Lo so che vi rimane complicato seguire tutte queste informazioni. Ma questa è la realtà. Di questa e di tante altre nuove famiglie.

Dopo il primo anno di convivenza, decidono di fare un figlio: avrebbe coronato il loro amore. Così pensano. E arriva Bruno. Che adesso ha 9 mesi.

Tra Anna e Carlo le cose non vanno. Liti e discussioni, pane quotidiano. Tutto diventa occasione di scontro. Lucio che viene a casa e Anna che accusa Carlo di passare troppo tempo con lui, trascurando il resto della famiglia; l’assegno di mantenimento che come padre deve dare per il figlio; Anna che sembra guardare solo Bruno; Daniela che porta in casa tutta la sua adolescenza e la mamma che critica Carlo perché quando interviene è troppo duro; Vanessa che, tra l’adolescenza di Daniela e i nove mesi di Bruno, deve scalciare perché i suoi si accorgano di lei (il padre biologico è da tempo scomparso dalla circolazione). A questo punto stanno decidendo di separarsi. Carlo è già un mese che se n’è andato di casa.

 

Adesso ci fermiamo. Con una riflessione.

Sia Anna che Carlo avevano già avuto dei figli con i precedenti partner. E avevano già sperimentato che un figlio non può tenere uniti i genitori se questi non si prendono cura di sé come coniugi. Ma quest’esperienza non è bastata. Di nuovo hanno chiamato in campo un figlio, un altro figlio. Convinti che stavolta avrebbe funzionato: lui li avrebbe protetti dalla crisi.
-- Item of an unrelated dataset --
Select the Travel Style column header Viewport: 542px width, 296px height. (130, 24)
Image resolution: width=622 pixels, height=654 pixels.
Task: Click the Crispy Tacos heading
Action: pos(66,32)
No. Non funziona. Non funziona. Non può un figlio dare vita a una coppia se questa non ha vita propria.

 

Lo so che non vi piacerà, ma... non fate un figlio per salvare il vostro matrimonio! Fatelo quando sapete prendervi seriamente cura di voi come coppia. A quel punto saprete dargli il giusto posto e la giusta attenzione. E lui vi saprà ricambiare!